MATERIAL SUPPLIED:
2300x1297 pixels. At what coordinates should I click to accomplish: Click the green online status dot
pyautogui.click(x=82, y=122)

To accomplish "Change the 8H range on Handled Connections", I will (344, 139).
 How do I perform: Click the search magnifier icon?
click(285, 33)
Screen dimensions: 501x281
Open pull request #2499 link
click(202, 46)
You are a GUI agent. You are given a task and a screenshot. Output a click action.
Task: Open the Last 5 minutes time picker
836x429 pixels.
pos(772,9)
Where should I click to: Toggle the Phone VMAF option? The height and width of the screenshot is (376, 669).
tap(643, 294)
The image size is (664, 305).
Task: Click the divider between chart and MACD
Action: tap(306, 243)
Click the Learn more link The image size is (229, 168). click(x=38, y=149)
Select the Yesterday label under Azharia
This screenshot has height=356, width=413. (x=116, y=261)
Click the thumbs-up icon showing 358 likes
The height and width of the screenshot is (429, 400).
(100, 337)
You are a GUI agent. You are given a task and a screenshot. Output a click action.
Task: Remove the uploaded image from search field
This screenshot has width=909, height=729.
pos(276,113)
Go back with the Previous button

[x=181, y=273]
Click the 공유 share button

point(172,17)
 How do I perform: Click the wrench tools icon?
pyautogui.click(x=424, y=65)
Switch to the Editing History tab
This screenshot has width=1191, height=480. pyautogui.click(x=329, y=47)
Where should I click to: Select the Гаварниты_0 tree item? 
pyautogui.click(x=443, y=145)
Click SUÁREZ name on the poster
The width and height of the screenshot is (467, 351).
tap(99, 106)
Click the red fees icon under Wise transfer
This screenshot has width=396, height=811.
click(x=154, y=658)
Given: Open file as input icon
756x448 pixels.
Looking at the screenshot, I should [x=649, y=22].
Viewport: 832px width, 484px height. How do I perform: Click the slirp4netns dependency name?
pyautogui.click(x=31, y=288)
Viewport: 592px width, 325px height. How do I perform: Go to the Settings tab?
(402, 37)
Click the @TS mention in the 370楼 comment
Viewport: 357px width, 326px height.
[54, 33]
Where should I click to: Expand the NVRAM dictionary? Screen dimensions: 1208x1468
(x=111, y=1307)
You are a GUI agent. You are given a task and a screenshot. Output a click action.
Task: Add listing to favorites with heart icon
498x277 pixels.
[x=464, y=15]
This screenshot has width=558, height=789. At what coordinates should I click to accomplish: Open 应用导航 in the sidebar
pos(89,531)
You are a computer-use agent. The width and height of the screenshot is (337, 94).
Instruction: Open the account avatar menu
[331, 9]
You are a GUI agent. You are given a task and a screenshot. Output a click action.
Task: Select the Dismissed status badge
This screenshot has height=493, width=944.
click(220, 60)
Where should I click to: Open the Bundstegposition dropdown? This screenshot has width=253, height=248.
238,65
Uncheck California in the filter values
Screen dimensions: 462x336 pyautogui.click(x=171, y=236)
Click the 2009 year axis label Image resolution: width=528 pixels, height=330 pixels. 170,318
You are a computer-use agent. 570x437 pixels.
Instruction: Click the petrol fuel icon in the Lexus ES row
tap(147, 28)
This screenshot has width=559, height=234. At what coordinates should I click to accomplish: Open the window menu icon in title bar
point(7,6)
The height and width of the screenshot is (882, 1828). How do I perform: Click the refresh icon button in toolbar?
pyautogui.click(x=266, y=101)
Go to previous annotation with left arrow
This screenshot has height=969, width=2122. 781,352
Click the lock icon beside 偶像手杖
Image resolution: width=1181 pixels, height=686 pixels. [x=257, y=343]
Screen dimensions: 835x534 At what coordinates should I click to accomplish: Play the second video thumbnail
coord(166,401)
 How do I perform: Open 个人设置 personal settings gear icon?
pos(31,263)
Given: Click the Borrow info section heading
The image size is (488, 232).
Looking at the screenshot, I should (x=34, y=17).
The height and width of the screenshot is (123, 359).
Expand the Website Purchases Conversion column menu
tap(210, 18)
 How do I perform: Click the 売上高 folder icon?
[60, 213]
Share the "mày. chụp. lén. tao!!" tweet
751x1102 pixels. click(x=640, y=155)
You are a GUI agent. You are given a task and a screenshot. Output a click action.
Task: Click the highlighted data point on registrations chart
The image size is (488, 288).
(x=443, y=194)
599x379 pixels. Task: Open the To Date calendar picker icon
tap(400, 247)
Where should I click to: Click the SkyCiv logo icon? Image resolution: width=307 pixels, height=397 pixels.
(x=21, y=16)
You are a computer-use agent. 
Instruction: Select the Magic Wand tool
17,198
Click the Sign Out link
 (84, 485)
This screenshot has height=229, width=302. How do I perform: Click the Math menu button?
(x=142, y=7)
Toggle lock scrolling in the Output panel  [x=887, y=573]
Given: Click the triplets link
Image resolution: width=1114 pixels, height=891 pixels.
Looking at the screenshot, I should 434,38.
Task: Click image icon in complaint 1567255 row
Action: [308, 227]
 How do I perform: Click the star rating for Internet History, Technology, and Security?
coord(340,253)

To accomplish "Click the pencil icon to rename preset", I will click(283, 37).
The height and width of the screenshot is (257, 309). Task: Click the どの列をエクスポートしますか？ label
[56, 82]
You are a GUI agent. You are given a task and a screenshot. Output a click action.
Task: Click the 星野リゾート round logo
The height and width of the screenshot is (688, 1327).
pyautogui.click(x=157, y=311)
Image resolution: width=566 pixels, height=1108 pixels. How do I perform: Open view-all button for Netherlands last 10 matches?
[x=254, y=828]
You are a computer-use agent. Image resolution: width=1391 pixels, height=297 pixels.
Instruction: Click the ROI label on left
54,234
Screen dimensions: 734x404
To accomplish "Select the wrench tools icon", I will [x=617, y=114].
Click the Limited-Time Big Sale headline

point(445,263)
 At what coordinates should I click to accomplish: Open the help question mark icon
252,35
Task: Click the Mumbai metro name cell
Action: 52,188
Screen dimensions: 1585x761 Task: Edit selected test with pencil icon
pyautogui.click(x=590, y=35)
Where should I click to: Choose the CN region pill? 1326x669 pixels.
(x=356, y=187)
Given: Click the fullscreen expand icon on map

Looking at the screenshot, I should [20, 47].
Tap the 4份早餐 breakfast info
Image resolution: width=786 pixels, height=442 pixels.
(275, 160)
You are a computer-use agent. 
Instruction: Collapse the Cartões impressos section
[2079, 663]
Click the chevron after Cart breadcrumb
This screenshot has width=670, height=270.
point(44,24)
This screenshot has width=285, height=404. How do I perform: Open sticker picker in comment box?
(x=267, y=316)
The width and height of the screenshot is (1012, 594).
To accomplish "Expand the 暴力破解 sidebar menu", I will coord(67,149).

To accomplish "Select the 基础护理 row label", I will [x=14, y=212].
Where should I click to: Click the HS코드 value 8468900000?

YOUR INSTRUCTIONS: Reproduce every item above word for word, without changing anything.

TASK ANSWER:
2300x1297 pixels. At what coordinates should I click to accomplish: Click the green online status dot
pyautogui.click(x=82, y=122)

To accomplish "Change the 8H range on Handled Connections", I will (344, 139).
 How do I perform: Click the search magnifier icon?
click(285, 33)
Screen dimensions: 501x281
Open pull request #2499 link
click(202, 46)
You are a GUI agent. You are given a task and a screenshot. Output a click action.
Task: Open the Last 5 minutes time picker
836x429 pixels.
pos(772,9)
Where should I click to: Toggle the Phone VMAF option? The height and width of the screenshot is (376, 669).
tap(643, 294)
The image size is (664, 305).
Task: Click the divider between chart and MACD
Action: tap(306, 243)
Click the Learn more link The image size is (229, 168). click(x=38, y=149)
Select the Yesterday label under Azharia
This screenshot has height=356, width=413. (x=116, y=261)
Click the thumbs-up icon showing 358 likes
The height and width of the screenshot is (429, 400).
(100, 337)
You are a GUI agent. You are given a task and a screenshot. Output a click action.
Task: Remove the uploaded image from search field
This screenshot has width=909, height=729.
pos(276,113)
Go back with the Previous button

[x=181, y=273]
Click the 공유 share button

point(172,17)
 How do I perform: Click the wrench tools icon?
pyautogui.click(x=424, y=65)
Switch to the Editing History tab
This screenshot has width=1191, height=480. pyautogui.click(x=329, y=47)
Where should I click to: Select the Гаварниты_0 tree item? 
pyautogui.click(x=443, y=145)
Click SUÁREZ name on the poster
The width and height of the screenshot is (467, 351).
tap(99, 106)
Click the red fees icon under Wise transfer
This screenshot has width=396, height=811.
click(x=154, y=658)
Given: Open file as input icon
756x448 pixels.
Looking at the screenshot, I should [x=649, y=22].
Viewport: 832px width, 484px height. How do I perform: Click the slirp4netns dependency name?
pyautogui.click(x=31, y=288)
Viewport: 592px width, 325px height. How do I perform: Go to the Settings tab?
(402, 37)
Click the @TS mention in the 370楼 comment
Viewport: 357px width, 326px height.
[54, 33]
Where should I click to: Expand the NVRAM dictionary? Screen dimensions: 1208x1468
(x=111, y=1307)
You are a GUI agent. You are given a task and a screenshot. Output a click action.
Task: Add listing to favorites with heart icon
498x277 pixels.
[x=464, y=15]
This screenshot has width=558, height=789. At what coordinates should I click to accomplish: Open 应用导航 in the sidebar
pos(89,531)
You are a computer-use agent. The width and height of the screenshot is (337, 94).
Instruction: Open the account avatar menu
[331, 9]
You are a GUI agent. You are given a task and a screenshot. Output a click action.
Task: Select the Dismissed status badge
This screenshot has height=493, width=944.
click(220, 60)
Where should I click to: Open the Bundstegposition dropdown? This screenshot has width=253, height=248.
238,65
Uncheck California in the filter values
Screen dimensions: 462x336 pyautogui.click(x=171, y=236)
Click the 2009 year axis label Image resolution: width=528 pixels, height=330 pixels. 170,318
You are a computer-use agent. 570x437 pixels.
Instruction: Click the petrol fuel icon in the Lexus ES row
tap(147, 28)
This screenshot has width=559, height=234. At what coordinates should I click to accomplish: Open the window menu icon in title bar
point(7,6)
The height and width of the screenshot is (882, 1828). How do I perform: Click the refresh icon button in toolbar?
pyautogui.click(x=266, y=101)
Go to previous annotation with left arrow
This screenshot has height=969, width=2122. 781,352
Click the lock icon beside 偶像手杖
Image resolution: width=1181 pixels, height=686 pixels. [x=257, y=343]
Screen dimensions: 835x534 At what coordinates should I click to accomplish: Play the second video thumbnail
coord(166,401)
 How do I perform: Open 个人设置 personal settings gear icon?
pos(31,263)
Given: Click the Borrow info section heading
The image size is (488, 232).
Looking at the screenshot, I should (x=34, y=17).
The height and width of the screenshot is (123, 359).
Expand the Website Purchases Conversion column menu
tap(210, 18)
 How do I perform: Click the 売上高 folder icon?
[60, 213]
Share the "mày. chụp. lén. tao!!" tweet
751x1102 pixels. click(x=640, y=155)
You are a GUI agent. You are given a task and a screenshot. Output a click action.
Task: Click the highlighted data point on registrations chart
The image size is (488, 288).
(x=443, y=194)
599x379 pixels. Task: Open the To Date calendar picker icon
tap(400, 247)
Where should I click to: Click the SkyCiv logo icon? Image resolution: width=307 pixels, height=397 pixels.
(x=21, y=16)
You are a computer-use agent. 
Instruction: Select the Magic Wand tool
17,198
Click the Sign Out link
 (84, 485)
This screenshot has height=229, width=302. How do I perform: Click the Math menu button?
(x=142, y=7)
Toggle lock scrolling in the Output panel  [x=887, y=573]
Given: Click the triplets link
Image resolution: width=1114 pixels, height=891 pixels.
Looking at the screenshot, I should 434,38.
Task: Click image icon in complaint 1567255 row
Action: [308, 227]
 How do I perform: Click the star rating for Internet History, Technology, and Security?
coord(340,253)

To accomplish "Click the pencil icon to rename preset", I will click(283, 37).
The height and width of the screenshot is (257, 309). Task: Click the どの列をエクスポートしますか？ label
[56, 82]
You are a GUI agent. You are given a task and a screenshot. Output a click action.
Task: Click the 星野リゾート round logo
The height and width of the screenshot is (688, 1327).
pyautogui.click(x=157, y=311)
Image resolution: width=566 pixels, height=1108 pixels. How do I perform: Open view-all button for Netherlands last 10 matches?
[x=254, y=828]
You are a computer-use agent. Image resolution: width=1391 pixels, height=297 pixels.
Instruction: Click the ROI label on left
54,234
Screen dimensions: 734x404
To accomplish "Select the wrench tools icon", I will [x=617, y=114].
Click the Limited-Time Big Sale headline

point(445,263)
 At what coordinates should I click to accomplish: Open the help question mark icon
252,35
Task: Click the Mumbai metro name cell
Action: 52,188
Screen dimensions: 1585x761 Task: Edit selected test with pencil icon
pyautogui.click(x=590, y=35)
Where should I click to: Choose the CN region pill? 1326x669 pixels.
(x=356, y=187)
Given: Click the fullscreen expand icon on map

Looking at the screenshot, I should [20, 47].
Tap the 4份早餐 breakfast info
Image resolution: width=786 pixels, height=442 pixels.
(275, 160)
You are a computer-use agent. 
Instruction: Collapse the Cartões impressos section
[2079, 663]
Click the chevron after Cart breadcrumb
This screenshot has width=670, height=270.
point(44,24)
This screenshot has width=285, height=404. How do I perform: Open sticker picker in comment box?
(x=267, y=316)
The width and height of the screenshot is (1012, 594).
To accomplish "Expand the 暴力破解 sidebar menu", I will coord(67,149).

To accomplish "Select the 基础护理 row label", I will [x=14, y=212].
Where should I click to: Click the HS코드 value 8468900000?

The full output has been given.